In a lifetime there are good days and bad days, and then there are the best days and perhaps the worst days. Today I am focusing on the best days of my lifetime, because they may be similar to the best days everyone has had, besides at this point in life who wants to talk about our worst days?
When I was very young the last day of school each year was a best day. For whatever reason the last day of the school year wasn’t even a full day and consisted of absolutely no learning. There was the ritual of going in, siting in seats, turning in text books, cleaning out our desks and lockers, and with the final bell of the school year letting out a roar as we exited the school. We’d say goodbye to some teachers and classmates and run into summer vacation. I can still recall that joy, each year.
I will always remember the Saturday in the spring of 1968 when The American Legion Baseball team won the Pelham Babe Ruth League championship. I was the catcher on that team and reveled in how well David Fenwick pitched completing a season where he never lost a game. My nickname for David was “pinner,” because he had amazing pinpoint accuracy. The joy we all had after the last out is still in my heart. Tragically, David Fenwick was killed just a few weeks later in a car accident coming back from a church event. Thinking back, I now know, 50 years later, how much time and life experiences he was robbed of and how tragic his death really was.
High school graduation weekend was epic.
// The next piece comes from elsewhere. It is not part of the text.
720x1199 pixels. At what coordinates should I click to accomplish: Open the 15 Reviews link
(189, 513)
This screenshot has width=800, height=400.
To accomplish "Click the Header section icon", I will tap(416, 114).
There was a senior prom, a graduation ceremony in the gym (perhaps 100 degrees in there) and a class Circle Line Cruise followed by the traditional final class trip to Jones Beach. No, all this didn’t happen on just one day yet now in my memory it seems like it did.
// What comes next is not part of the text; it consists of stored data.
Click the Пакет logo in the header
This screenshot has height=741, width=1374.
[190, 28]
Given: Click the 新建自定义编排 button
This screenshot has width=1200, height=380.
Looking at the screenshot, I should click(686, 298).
I will never forget the actual birth-days of my two daughters. My first daughter was born just a few hours after her due date on a full moon at Lenox Hill Hospital in Manhattan. Whereas my youngest daughter was born on her actual due date in the birthing section of Lawrence Hospital, in Bronxville, N.Y. and has never been on time since. How can I ever forget calling my mom and dad and both nights to tell them the news?
An unusual best day for me was on a day I was covering a fundraiser for the Montauk Playhouse at the East Lake Yacht Club for the Montauk Pioneer. The main event was a check given to the playhouse by the famed playwright Edward Albee who penned, Who’s Afraid of Virginia Wolf, along with other award winning plays. Afterwards I went up to Mr. Albee and introduced myself because I needed a photo for the paper. He said, “I know who you are. I have read your articles.” And he shook his head in a most disapproving way, which to this day I look back as a supreme compliment.
Again the last best day of my life also took place on a full moon night. It was in 2009 and I was in the musical, Anything Goes, being produced by the Springs Theater Group and performed at Guild Hall. We had one of our last rehearsals canceled because the director, Peter Fitzgerald’s mom was ill. That cancellation allowed me to go to an event at Ziggy’s, a short lived restaurant in Sag Harbor. My friend from many Sarabelle Prince’s “Journal” writing classes, Judy Lynn McDowell had asked me to attend and finally meet her 90ish mother. Judy was at the door greeting everyone and pointed toward where her mother was. However when I reached her mother she was talking to this very beautiful blonde woman. I stood and waited to get my chance to introduce myself. In those short moments I instantly fell in love with that blonde woman, even before I ever uttered a word. That blonde woman and I have been together since and she is now my wife, “my last wife,” as I like to proudly tell all. The best thing about that best day is that it has been a never ending best day. I know many understand because they too, are living in a very similar never ending best day.